What does the challenge entail?  Well, I'm glad you asked.  There are 26 letters of the alphabet and Mia and I challenge you, during the course of 2016, to read a book that starts with each letter.  For example, Atonement (A), The Bell Jar (B), Catching Fire (C), and so on.  Makes sense, right? You don't need to go in order - if you want to start with S, go for it.  On the last day of each month, we'll host a link-up for you to share your ABC Reads.  We will award one point for each letter you review AND a bonus point for linking up with us!  At the end of the year (or when the first participant reviews a book beginning with each of the 26 letters), the winner will be awarded a $30 Amazon gift card.  So, what do you say?  Do you accept our ABC Reads challenge?

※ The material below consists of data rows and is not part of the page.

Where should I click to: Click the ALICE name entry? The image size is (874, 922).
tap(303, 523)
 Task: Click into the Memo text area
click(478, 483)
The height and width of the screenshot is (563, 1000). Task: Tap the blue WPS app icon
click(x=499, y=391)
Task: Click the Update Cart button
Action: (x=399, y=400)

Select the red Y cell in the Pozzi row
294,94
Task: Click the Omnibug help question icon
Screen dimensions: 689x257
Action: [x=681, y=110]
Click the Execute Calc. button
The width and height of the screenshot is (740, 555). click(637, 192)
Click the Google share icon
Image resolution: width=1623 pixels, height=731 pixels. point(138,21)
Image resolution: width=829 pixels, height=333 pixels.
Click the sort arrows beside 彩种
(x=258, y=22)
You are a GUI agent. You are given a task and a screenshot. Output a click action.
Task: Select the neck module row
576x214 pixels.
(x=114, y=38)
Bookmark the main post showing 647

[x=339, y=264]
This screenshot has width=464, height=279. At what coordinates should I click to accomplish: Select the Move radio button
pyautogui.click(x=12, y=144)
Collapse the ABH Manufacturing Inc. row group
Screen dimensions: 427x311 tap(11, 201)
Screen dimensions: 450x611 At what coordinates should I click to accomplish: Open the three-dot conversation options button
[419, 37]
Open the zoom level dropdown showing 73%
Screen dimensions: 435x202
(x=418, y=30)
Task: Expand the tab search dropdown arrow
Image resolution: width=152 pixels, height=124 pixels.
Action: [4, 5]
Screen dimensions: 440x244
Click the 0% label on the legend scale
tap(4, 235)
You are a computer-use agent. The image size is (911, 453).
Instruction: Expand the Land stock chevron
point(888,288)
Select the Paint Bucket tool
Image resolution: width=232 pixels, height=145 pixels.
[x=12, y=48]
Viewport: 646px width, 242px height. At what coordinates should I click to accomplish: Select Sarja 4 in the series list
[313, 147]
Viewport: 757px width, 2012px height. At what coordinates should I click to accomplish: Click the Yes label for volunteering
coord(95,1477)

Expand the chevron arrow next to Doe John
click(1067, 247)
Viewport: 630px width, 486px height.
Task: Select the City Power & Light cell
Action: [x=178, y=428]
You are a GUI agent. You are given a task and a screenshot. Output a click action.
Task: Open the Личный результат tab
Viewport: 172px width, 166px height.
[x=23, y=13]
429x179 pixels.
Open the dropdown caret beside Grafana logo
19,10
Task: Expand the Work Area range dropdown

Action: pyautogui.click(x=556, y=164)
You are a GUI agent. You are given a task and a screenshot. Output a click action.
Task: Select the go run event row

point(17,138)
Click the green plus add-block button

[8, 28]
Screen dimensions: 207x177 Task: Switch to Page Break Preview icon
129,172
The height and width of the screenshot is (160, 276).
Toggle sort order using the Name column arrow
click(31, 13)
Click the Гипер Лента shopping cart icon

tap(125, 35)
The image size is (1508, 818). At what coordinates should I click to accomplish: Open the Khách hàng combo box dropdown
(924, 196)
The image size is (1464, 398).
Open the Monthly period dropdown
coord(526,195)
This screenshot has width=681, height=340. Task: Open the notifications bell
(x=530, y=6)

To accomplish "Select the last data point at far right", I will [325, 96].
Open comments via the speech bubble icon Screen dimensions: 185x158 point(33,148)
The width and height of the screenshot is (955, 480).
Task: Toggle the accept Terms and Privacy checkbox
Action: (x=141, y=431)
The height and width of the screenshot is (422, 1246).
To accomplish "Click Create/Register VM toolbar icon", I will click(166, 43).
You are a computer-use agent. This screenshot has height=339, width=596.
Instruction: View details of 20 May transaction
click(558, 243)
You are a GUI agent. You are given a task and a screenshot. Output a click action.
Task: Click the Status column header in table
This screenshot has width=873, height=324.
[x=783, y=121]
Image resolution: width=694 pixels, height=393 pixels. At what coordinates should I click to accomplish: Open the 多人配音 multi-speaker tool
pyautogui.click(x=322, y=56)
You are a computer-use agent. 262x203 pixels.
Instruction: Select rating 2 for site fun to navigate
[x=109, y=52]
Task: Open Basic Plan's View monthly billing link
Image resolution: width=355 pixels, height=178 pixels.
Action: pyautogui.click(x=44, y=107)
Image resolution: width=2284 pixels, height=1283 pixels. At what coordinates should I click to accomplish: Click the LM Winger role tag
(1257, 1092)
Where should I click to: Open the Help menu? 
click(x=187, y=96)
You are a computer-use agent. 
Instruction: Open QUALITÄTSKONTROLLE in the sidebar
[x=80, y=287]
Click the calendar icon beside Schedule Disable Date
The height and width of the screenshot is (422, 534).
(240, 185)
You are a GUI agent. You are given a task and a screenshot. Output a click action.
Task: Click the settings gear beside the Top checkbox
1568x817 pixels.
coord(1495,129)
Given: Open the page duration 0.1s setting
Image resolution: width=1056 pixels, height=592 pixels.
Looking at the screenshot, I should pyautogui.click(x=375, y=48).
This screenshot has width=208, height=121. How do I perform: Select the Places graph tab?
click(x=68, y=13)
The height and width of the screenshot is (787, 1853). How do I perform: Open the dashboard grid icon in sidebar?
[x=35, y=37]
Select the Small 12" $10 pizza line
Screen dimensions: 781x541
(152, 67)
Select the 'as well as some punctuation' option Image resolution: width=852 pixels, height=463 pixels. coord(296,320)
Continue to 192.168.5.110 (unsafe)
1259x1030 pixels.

Each ABC Reads book that I read this month was fantastic.  I devoured all three.  Each one was well-written and more than held my attention.  Each broached heavy topics - murder, cancer, thoughts of suicide.  It was all very real and heartbreaking.  Two were true life stories written in memoir style with the other being a fictional work.  I completed the following letters: Y, L, and R.  Here are my thoughts...

The Year We Disappeared: A Father-Daughter Memoir by Cylin Busby and John Busby

I really enjoyed reading this one.  What an incredible story!!  John, a third shift policeman, is nearly murdered on his way to work in the late summer of 1979.  The book alternates between his perspective and Cylin's (his daughter) 9-year old voice.  It is well presented and gives an intriguing look into the politics and corruption of the police force in small town American.  Check out my full review HERE.

Life and Other Near-Death Experiences by Camille Pagan

I found this little gem via the monthly Kindle First emails I receive.  Such a creative and intriguing story surrounding the heavy topic of cancer.  The story begins with Libby being told she has a rare form of cancer.  In her denial and shock, she tears out of the doctor's office to head home and tell her one and only love (seriously...childhood friend turned high school sweetheart turned husband), Tom.  However, when Tom sees her so terribly broken up he assumes she's found out his secret.  And then the real fun begins.  It was a light-hearted tale that broaches many a tough topic.  Definitely worth a read.  Perfect for reading at the beach this summer!  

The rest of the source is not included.